Of the two sauce options for the moules (mussells), the tomato was the better.

Brasserie Bardot is offering unique, accessible, informal and inexpensive dining with a French flair. Congratulations are in order for Chef Shariq Naujeer (coming from Jasper Park Lodge) and brasserie owner Jason Pechet, who also owns the next-door Violino Italiana.

The many black & white photos on display of Bridgette Bardot, surely one of the most physically beautiful human beings ever to walk the face of this Earth, don’t hurt either.


Unless you’re in Vegas, nightclub cabarets are not generally renowned for food. An exception is right here in Old Strathcona. The Spotlight Cabaret, in addition to a top-notch musical theatre show, includes an excellent pre-set four-course dinner with a choice of entrees.

We shared just one serving of a delicious tomato-based linguine full of fresh seafood and were still stuffed.  At $50 for the show and dinner, ($75 on Saturdays) It’s one of the city’s best-priced live entertainment/dinner packages.

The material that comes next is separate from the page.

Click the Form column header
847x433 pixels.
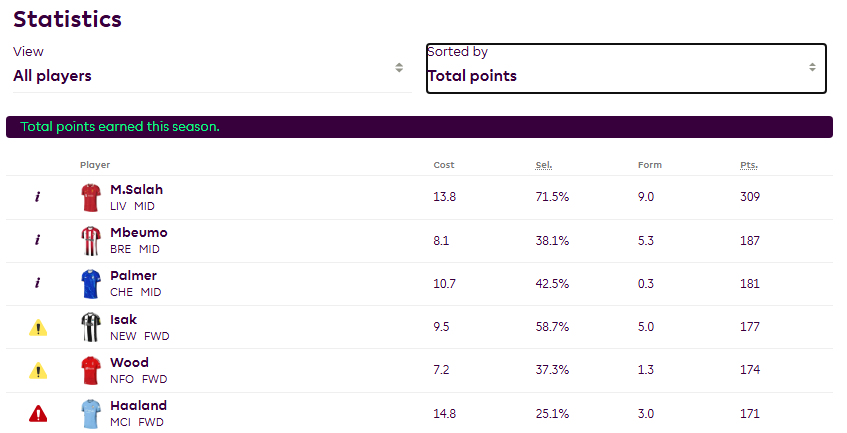pyautogui.click(x=650, y=165)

The Spotlight Cabaret’s seafood linguine, with fresh salmon, mussels and jumbo shrimp.

Imitation is the highest form of flattery: Smokey Bear, featuring grilled meats, has opened directly across 104 Street from the long-successful MEAT BBQ operation … Siu To’s Green Onion Cake Man on 118 Avenue has a second, downtown location, the take-out kiosk on Jasper Avenue above the Central LRT station … discerning food blogger Sharon Yeo suggests the new Kobachi in Sherwood Park is among the best Japanese in the region … I am hearing good things about Lux’s re-vamped menu … After a glowing review of Turquaz Kebab House (Turkish/Lebanese), I asked readers about other Mediterranean restaurants. At least five responded with the excellent Sofra Turkish Cuisine.